I'm trying to load a CSV into a DataTable using this:
class CSVReader
{
public System.Data.DataTable GetDataTable(string strFileName)
{
System.Data.OleDb.OleDbConnection conn = new System.Data.OleDb.OleDbConnection
(
"Provider=Microsoft.Jet.OleDb.4.0; Data Source = " + System.IO.Path.GetDirectoryName(strFileName) +
"; Extended Properties = \"Text;HDR=YES;FMT=Delimited\""
);
conn.Open();
string strQuery = "SELECT * FROM [" + System.IO.Path.GetFileName(strFileName) + "]";
System.Data.OleDb.OleDbDataAdapter adapter = new System.Data.OleDb.OleDbDataAdapter(strQuery, conn);
System.Data.DataSet ds = new System.Data.DataSet("CSV File");
adapter.Fill(ds);
return ds.Tables[0];
}
}
It works fine one one CSV, but not another. Here is the snippet of the file that doesn't load properly:
It simply loads "T" as the first column name, and everything else is blank/null. I tried manually looking at the first line with
Using (StreamReader x = new StreamReader(fileName) { string firstline x = x.ReadLine(); }
and the equivalent File.ReadAllLines and referenced the array's "0" entry ( file[0] ).
Both simply return "T" as the "first line" and anything beyond that is blank. Any ideas why it only sees the first character in the CSV and nothing else?

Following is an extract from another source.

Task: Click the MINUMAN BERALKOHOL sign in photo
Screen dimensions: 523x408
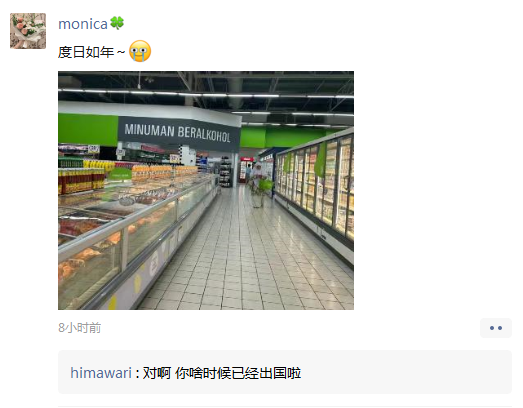Action: tap(177, 133)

EDIT: First line looks like this:
TERM(s),OBJECTID,FILE,PATH,HIT COUNT
The second line looks like this:
"(test)","172911","16369318","Item001.E01/Partition 1/NONAME [NTFS]/[unallocated space]/13621367/16369318","4"
EDIT 2: I switched over the the lib somebody linked (CVSReader) and it seems to have taken a lot of the pain out. I tried encoding the file in UTF-8 with Notepad++ and it gets farther along, until it gets to:
LumenWorks.Framework.IO.Csv.MalformedCsvException was unhandled Message=The CSV appears to be corrupt near record '1373' field '3 at position '2601'. Current raw data : '32/System.ServiceModel/06d6eab93282d2b136a377bd50b7c5a9/System.ServiceModel.ni.dll","11" "(vc)","40656","Adobe AIR Application Installer.swf","Item001.E01/Partition 1/NONAME [NTFS]/[root]/Program Files/Common Files/Adobe AIR/Versions/1.0/Adobe AIR Application Installer.swf","11" "(vc)","503322","䄳䆷䞫䄦䠥","Item001.E01/Partition 1/NONAME [NTFS]/[root]/WINDOWS/Installer/520ae67.msp/䄳䆷䞫䄦䠥","11"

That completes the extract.